沢木がいても惹かれるのは運命だからなのだろう。番がいたら番以外のフェロモンに惹かれる事はなくなるはずなのに、こうして甘い香りに翻弄されるのは運命だからだろう。
番となった沢木が番を解消されたらもう二度と番契約はできないし、一生発情期に悩まさる事になる。だけど、その犠牲を払ってでも、僕はアキを自分の物にしたいと願ってしまった。

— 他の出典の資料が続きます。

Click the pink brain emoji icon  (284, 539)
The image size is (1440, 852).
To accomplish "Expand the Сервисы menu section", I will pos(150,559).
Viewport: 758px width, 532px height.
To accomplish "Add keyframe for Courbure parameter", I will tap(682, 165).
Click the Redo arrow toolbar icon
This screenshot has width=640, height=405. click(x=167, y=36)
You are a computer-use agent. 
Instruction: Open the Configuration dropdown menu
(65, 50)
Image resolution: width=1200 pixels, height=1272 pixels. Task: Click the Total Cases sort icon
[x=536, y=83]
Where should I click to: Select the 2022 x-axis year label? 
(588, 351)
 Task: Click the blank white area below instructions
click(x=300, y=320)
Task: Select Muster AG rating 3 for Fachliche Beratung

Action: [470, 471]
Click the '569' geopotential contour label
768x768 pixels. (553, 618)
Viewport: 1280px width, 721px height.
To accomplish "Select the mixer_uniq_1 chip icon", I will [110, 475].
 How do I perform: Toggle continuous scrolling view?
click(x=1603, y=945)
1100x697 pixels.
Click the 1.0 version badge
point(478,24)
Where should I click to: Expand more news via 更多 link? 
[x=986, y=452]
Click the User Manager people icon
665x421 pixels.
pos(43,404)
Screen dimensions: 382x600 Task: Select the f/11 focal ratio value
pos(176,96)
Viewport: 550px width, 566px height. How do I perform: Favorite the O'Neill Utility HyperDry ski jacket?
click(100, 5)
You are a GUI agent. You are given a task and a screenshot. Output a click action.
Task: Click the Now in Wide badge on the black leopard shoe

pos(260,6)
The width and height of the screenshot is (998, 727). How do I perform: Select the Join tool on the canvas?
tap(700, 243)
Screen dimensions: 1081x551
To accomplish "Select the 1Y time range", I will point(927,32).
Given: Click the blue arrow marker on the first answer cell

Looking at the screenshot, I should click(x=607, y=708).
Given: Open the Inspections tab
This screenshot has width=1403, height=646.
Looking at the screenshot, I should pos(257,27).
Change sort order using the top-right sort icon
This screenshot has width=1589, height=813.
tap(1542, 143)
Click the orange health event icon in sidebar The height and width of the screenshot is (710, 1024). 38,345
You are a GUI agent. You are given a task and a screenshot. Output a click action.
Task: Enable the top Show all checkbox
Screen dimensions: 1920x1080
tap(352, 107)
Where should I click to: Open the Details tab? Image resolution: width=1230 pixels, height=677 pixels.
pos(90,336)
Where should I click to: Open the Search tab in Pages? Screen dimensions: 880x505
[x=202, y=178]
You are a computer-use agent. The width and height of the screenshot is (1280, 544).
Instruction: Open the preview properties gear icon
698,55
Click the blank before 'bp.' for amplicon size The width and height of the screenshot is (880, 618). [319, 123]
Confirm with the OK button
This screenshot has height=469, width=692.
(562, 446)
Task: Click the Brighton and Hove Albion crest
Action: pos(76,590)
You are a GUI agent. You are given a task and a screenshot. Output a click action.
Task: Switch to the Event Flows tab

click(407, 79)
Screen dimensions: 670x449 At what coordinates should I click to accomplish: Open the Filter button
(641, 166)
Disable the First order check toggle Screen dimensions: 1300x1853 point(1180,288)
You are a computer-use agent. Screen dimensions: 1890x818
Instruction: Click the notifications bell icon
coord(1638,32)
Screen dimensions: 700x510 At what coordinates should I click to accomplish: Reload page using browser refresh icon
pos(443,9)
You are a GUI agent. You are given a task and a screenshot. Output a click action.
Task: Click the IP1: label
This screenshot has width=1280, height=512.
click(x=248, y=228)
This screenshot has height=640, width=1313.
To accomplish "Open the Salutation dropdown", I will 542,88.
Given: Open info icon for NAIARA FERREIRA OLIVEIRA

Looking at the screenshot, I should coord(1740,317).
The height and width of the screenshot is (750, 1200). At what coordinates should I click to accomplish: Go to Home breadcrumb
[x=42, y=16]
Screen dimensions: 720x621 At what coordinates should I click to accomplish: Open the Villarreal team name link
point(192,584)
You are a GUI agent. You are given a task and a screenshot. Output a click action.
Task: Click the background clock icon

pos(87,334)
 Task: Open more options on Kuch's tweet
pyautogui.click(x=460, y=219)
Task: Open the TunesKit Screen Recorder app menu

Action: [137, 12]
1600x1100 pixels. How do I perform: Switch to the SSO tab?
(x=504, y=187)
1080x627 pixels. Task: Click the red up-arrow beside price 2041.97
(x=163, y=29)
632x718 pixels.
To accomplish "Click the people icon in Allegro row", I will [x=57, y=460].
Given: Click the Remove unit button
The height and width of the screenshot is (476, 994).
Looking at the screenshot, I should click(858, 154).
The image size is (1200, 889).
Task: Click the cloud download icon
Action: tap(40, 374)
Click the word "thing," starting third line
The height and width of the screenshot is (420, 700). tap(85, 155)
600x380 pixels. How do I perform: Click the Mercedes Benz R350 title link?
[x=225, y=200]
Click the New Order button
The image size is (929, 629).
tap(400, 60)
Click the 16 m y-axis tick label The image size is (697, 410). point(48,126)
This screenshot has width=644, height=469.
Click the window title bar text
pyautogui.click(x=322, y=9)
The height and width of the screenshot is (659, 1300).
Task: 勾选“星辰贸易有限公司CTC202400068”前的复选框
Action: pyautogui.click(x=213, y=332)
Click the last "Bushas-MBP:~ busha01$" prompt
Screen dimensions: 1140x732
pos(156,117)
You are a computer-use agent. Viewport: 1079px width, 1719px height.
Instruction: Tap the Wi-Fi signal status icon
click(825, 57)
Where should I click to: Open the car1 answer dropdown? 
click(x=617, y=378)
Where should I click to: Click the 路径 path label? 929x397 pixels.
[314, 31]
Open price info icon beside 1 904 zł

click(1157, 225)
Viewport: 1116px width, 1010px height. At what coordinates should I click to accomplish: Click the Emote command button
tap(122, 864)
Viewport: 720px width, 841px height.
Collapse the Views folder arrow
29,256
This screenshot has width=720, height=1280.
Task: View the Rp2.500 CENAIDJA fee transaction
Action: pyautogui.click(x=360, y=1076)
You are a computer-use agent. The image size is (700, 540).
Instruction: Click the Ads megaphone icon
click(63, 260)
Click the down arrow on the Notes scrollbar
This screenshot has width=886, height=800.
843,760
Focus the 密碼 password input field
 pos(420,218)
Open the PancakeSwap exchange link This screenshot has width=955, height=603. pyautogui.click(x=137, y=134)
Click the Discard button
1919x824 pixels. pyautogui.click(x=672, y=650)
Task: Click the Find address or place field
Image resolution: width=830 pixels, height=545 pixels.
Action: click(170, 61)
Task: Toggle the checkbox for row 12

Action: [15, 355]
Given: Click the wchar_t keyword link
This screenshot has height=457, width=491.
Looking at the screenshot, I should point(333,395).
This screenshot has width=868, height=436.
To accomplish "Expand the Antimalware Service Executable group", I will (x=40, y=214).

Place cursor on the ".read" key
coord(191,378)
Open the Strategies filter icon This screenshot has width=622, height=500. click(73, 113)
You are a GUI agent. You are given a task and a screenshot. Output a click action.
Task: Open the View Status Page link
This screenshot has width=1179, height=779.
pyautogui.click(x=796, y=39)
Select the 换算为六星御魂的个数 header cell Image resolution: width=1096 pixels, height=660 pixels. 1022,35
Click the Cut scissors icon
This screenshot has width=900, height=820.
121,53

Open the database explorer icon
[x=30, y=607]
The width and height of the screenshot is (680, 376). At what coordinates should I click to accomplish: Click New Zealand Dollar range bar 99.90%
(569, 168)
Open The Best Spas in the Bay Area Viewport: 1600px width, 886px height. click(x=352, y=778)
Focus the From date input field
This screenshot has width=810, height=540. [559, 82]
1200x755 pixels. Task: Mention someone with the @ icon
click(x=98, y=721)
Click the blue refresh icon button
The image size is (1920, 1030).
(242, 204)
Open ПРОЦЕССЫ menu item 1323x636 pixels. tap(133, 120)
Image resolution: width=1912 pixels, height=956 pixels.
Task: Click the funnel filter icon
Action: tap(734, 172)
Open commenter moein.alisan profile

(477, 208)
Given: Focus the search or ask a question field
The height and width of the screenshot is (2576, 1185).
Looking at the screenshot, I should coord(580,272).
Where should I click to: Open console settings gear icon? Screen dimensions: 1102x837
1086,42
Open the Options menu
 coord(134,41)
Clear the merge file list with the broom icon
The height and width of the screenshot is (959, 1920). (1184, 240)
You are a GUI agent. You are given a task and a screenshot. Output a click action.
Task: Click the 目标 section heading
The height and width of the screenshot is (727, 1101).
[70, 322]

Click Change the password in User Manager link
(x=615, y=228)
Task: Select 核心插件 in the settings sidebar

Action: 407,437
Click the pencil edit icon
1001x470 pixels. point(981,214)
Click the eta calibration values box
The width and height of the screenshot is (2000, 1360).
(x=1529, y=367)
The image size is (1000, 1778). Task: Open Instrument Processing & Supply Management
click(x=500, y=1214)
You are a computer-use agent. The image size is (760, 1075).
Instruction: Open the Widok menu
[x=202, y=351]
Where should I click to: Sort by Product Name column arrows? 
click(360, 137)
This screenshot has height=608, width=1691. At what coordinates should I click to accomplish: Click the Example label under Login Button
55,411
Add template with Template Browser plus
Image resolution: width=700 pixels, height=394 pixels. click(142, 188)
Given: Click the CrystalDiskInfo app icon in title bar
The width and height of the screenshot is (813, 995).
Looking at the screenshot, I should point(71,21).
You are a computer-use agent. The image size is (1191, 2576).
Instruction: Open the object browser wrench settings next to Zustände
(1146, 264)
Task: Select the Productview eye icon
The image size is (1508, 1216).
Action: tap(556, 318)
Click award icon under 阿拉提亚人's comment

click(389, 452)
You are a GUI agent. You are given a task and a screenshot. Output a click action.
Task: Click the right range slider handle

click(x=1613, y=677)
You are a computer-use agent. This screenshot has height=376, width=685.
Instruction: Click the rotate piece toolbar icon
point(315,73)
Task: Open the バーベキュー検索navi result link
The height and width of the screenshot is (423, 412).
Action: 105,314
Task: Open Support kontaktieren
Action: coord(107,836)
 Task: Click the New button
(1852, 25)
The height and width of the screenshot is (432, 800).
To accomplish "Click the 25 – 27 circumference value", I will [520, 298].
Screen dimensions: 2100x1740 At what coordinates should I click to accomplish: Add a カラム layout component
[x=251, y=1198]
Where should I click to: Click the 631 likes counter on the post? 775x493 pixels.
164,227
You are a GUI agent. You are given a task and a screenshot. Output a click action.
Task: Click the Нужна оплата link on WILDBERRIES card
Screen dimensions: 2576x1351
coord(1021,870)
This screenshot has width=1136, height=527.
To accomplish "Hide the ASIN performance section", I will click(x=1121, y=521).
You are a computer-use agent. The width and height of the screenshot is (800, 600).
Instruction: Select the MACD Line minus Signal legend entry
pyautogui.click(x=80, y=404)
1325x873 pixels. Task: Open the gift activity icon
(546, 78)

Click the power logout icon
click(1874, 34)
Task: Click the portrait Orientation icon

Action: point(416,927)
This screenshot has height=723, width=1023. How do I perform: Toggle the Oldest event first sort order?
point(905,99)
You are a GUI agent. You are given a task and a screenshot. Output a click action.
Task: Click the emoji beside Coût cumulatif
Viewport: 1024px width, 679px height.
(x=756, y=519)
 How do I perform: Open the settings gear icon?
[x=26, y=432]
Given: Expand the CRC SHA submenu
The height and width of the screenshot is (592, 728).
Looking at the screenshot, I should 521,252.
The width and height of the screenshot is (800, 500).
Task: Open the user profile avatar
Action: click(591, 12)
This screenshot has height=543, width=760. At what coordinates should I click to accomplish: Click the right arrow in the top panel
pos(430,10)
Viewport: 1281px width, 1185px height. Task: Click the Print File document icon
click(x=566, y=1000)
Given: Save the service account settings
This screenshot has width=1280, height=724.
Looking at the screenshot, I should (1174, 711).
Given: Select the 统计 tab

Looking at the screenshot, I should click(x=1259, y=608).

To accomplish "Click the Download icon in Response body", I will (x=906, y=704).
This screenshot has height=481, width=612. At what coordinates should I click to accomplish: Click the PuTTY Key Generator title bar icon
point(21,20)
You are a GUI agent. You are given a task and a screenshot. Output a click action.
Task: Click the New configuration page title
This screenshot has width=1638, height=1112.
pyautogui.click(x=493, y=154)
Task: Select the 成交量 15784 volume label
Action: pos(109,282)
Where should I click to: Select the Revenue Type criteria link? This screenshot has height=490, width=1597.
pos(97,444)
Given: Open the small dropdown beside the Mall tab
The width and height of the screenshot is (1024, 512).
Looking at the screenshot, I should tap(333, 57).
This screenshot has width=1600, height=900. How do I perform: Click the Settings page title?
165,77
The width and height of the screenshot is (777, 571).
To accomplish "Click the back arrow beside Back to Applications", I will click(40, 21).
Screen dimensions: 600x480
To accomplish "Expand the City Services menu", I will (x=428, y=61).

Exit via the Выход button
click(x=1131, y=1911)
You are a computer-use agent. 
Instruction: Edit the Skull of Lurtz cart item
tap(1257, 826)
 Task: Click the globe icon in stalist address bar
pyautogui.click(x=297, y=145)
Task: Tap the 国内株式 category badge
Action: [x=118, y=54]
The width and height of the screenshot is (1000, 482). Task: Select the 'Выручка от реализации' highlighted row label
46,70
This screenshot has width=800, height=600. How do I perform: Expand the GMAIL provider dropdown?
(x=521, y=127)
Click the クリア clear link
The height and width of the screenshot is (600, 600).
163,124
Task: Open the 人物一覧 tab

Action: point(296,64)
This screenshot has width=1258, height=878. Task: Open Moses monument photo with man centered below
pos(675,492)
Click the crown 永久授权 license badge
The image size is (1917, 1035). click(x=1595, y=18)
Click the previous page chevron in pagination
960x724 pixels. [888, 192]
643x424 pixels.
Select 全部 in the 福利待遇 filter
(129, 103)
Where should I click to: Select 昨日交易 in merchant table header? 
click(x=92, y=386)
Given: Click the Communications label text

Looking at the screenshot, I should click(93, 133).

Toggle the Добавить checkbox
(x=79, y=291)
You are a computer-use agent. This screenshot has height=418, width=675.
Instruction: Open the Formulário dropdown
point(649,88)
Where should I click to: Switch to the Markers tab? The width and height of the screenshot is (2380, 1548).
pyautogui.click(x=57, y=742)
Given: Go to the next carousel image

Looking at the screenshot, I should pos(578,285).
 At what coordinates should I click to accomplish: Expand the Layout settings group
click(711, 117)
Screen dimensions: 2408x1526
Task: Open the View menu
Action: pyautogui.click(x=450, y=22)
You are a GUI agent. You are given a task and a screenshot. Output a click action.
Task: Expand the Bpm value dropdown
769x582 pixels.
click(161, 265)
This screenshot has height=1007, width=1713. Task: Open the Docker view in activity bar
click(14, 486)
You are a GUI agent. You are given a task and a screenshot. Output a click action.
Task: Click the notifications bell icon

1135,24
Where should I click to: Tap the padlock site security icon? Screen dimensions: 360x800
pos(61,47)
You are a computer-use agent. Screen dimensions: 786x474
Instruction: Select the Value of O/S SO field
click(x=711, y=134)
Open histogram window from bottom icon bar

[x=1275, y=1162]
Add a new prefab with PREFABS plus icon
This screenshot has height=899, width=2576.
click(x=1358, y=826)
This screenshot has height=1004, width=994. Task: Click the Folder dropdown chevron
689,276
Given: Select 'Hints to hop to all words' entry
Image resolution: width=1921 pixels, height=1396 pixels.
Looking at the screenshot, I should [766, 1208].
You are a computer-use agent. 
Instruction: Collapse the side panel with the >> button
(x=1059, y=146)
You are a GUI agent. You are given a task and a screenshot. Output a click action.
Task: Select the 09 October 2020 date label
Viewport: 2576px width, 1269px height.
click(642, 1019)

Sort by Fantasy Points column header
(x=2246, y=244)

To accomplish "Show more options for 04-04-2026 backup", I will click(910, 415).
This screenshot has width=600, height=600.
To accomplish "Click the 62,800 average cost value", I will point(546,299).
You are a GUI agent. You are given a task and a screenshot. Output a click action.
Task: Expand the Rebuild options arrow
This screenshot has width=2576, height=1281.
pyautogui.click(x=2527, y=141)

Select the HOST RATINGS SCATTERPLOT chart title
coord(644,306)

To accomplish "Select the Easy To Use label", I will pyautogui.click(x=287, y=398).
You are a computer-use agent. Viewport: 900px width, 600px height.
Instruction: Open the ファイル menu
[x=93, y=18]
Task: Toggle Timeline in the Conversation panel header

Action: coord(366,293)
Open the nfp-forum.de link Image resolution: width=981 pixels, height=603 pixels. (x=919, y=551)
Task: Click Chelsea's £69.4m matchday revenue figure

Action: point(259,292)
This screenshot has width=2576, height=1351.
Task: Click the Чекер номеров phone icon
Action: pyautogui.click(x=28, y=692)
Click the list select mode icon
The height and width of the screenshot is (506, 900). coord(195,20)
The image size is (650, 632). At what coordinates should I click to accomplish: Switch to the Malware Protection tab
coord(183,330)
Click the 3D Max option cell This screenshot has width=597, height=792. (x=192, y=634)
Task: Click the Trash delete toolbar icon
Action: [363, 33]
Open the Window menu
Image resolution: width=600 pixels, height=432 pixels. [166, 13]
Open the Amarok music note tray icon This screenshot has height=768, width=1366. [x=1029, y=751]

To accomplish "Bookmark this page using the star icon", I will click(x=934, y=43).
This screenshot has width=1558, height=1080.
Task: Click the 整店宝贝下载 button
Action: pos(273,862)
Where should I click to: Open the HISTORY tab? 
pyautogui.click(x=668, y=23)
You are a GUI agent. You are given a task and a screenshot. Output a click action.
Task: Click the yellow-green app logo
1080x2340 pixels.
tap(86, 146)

愛してると言われて、心の底からこの人に愛されたいと願ってしまった。
「沢木さんごめんなさい。僕は、アキと番になりたい」
沢木は長いため息を吐くと顔を覆った。
「運命だと、運命の番だと……私が一番実感させられています。遠くに離れてもなお導かれて出会ってしまう。惹かれあってしまう。桐生が私を愛していないことも分かっています」
沢木は顔を上げると、「約束は守ります」とアキに言った。
「約束ってなんですか?」
アキと沢木が言う約束とはなんだろう。
「この帰国中に俺が運命の番のユキを見つけることができたら番を解消する約束をしていた。見つからなければ運命ではなかったと、運命の番は沢木だと認めて一生添い遂げる約束をしていた」
「ユキさんが運命と認める事も約束の内に入っています」
「運命だと、信じる理由が僕にはあって……」
膝の上の彰をぎゅっと抱き締める。
たあの一晩だけの逢瀬。
惹かれ合う運命の番のと決定付けるに値する存在。
「彰はアキの子どもです」
「「え?」」
二人が聞き返す。
「僕には番もαの相手もいません。あの日、一晩だけのあなたしか僕には相手はいません」
二人は困惑して言葉を失う。沢木は先程アキに渡された書類を捲って、彰についての書類をテーブルに広げた。
「月齢が一致しないのですが」
指差されたのは彰の生年月日。
僕は床に置いた鞄から彰の母子手帳を取り出した。